Two facts point forward. The model stays robust when you throw away half the sensors — the information is not hiding in a few special channels — and wearable, room-temperature MEG sensors are arriving. The lab proof and the deployable device are converging. But the honest line is the same one we drew before: the gap to surgical implants, which type at under 2% error, is still real, and the bridge gets crossed at the speed of the weaker side.
§ 6
What this means if you run user research
Here is the part to take back to your team, and it is not “Synthetic Users is going to scan your customers.” The promise is quieter and more structural. When you ask a synthetic panel what your users would do, the answer has to come from somewhere. Today it comes from text — surveys, transcripts, a language model’s compressed account of millions of humans it read about. That is a strong foundation and a leaky one: the model’s instinct is to be smarter, calmer, and more coherent than the person you are modelling. The drift toward the bland average is the central engineering problem of this entire field.
You fight that drift at the source. Every layer anchored to measured human signal — rather than a model’s best guess at being human — pulls the simulation back toward the messy, specific person you need. Brain2Qwerty v2 is one more brick in that wall: it shows, with numbers, that brain activity is rich enough to read, scales like a real data source, and rewards variety the way good data should. It tells us the layer we bet on is load-bearing.
We do not need this exact model in your next study. We need the world it points to — one where “what a human would do” stops being purely inferred from text about humans and starts being read, in part, from humans themselves. The labs are building a mind that leaves the human behind. We are using the same tools to build one that stays. The whole difference is which way you point the data.
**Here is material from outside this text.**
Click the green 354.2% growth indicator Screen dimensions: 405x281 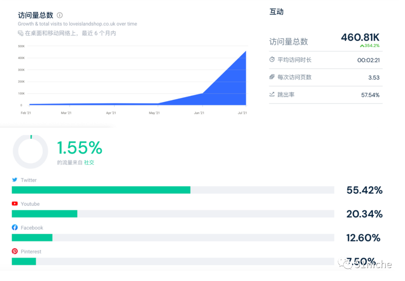click(x=369, y=46)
And the data, more and more, runs through the brain.
The fMRI-versus-LLM analogy was a metaphor in 2024. In 2026 it is a measurement. The same shift is now happening to the oldest assumption in our field — that you can only learn what a person will do by asking them. You can also, it turns out, read it off the source.
Cited
- Zhang, Lévy, Rommel, Rapin, Bel, Bonnaire, Nieto, Bourdillon, Pinet, d’Ascoli, Moreau, King. Accurate Decoding of Natural Sentences from Non-Invasive Brain Recordings. Meta AI, ENS-PSL, BCBL, Inria. June 2026. (Brain2Qwerty v2.)
- Lévy, Zhang, Pinet, Rapin, Banville, d’Ascoli, King. Brain-to-text decoding: a non-invasive approach via typing. Nature Neuroscience, 2025. (Brain2Qwerty v1.)
- d’Ascoli, Bel, Rapin, Banville, Benchetrit, Pallier, King. Towards decoding individual words from non-invasive brain recordings. Nature Communications, 2025.
- Défossez, Caucheteux, Rapin, Kabeli, King. Decoding speech perception from non-invasive brain recordings. Nature Machine Intelligence, 2023.
- Jude, Levi-Aharoni, et al. Restoring rapid natural bimanual typing with a neuroprosthesis after paralysis. Nature Neuroscience, 2026. (Invasive benchmark, <2% WER.)
- Boto, Holmes, et al. Moving magnetoencephalography towards real-world applications with a wearable system. Nature, 2018. (Optically-pumped magnetometers.)